Michael Seidlinger

Michael Seidlinger is an Asian American author of novels, including My Pet Serial Killer, The Fun We’ve Had and The Strangest. He serves as the social media editor at Electric Literature, a producer for Publishers Weekly, and co-publisher of Civil Coping Mechanisms. You can find him on Facebook, Twitter (@mjseidlinger), and Instagram (@michaelseidlinger)

PEOPLE WATCHING by Michael Seidlinger

You aren’t alone even though it still feels that way, long gaps of nothing between discussions that seem to have everything to do with the weekend, which leads you to the assumption that tonight won’t be much. You are with someone familiar, been around, floating along with the same circle since as far back as you’re willing to remember, and you are both searching the shopping mall for the others, convinced that they had told one of you to meet them at the food court.

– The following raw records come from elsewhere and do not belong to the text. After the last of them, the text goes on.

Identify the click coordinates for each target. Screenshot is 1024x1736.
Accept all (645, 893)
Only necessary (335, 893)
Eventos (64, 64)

“Why, I have no fucking clue,” he says.

But that’s really not ever worth considering because you both enjoy people-watching, picking out the men on the prowl, the women and which ones are possible targets, the others not so much because, as he says, “Too fat… Too ugly… One word: herpes.”

You listen to him string together a situation where the men on the prowl meet the women and how it’ll end up on the nightly news, or not, but it’ll still be something that probably happens, and happens a lot. You tend to agree. The funniest part of his mostly nonsensical scenario has to do with the spread of sexually transmitted diseases. Inevitable, you think. You ask him what it would take to fuck a girl with gonorrhea but before he can answer, you change the subject, asking him, “Hungry?”

He’s like, “I could eat.”

And so you go to some fast food restaurant and both get huge burritos that neither of you have any interest in finishing. Between gorging on big bites of the burrito, you count the seconds it takes for him to swallow and then he does the same. When you watch him swallow, you think only of empty calories and stomach flab and throwing up the burrito once you’ve had enough. He watches you swallow and thinks of ejaculate.

Really?

It is what it is, what else do you want? Shall I continue?

You end up fingering the area between table and wall anxiously, digging out dark matter from previous meals, while waiting for him to hand you the flask so that you can add rum to your soda. And then you drink it down in bigger gulps than before, counting calories, anticipating when the buzz wears off so that when you stick your fingers down your throat.

He jokes and asks, “What else have you choked on?”

You laugh along, the liquor kicking in, making the washed out light of the food court blinding to your eyes. You squint, wishing you had sunglasses but that doesn’t seem like something you’d wear unless it was ironic.

He stares at the half-eaten burrito without blinking, and then leaves the table without a word. You stare at your own burrito, certain that you didn’t eat all of it.

You start counting calories. You think of the sour cream, the cheese, the beef, the brown rice, you think about how many calories are in the tortilla, but when he returns, he smells vaguely of vomit and you get hungry.

Then you lose count. Start eating his leftovers, drinking more rum than soda, and then, when it’s your turn, he goes with you in the stall.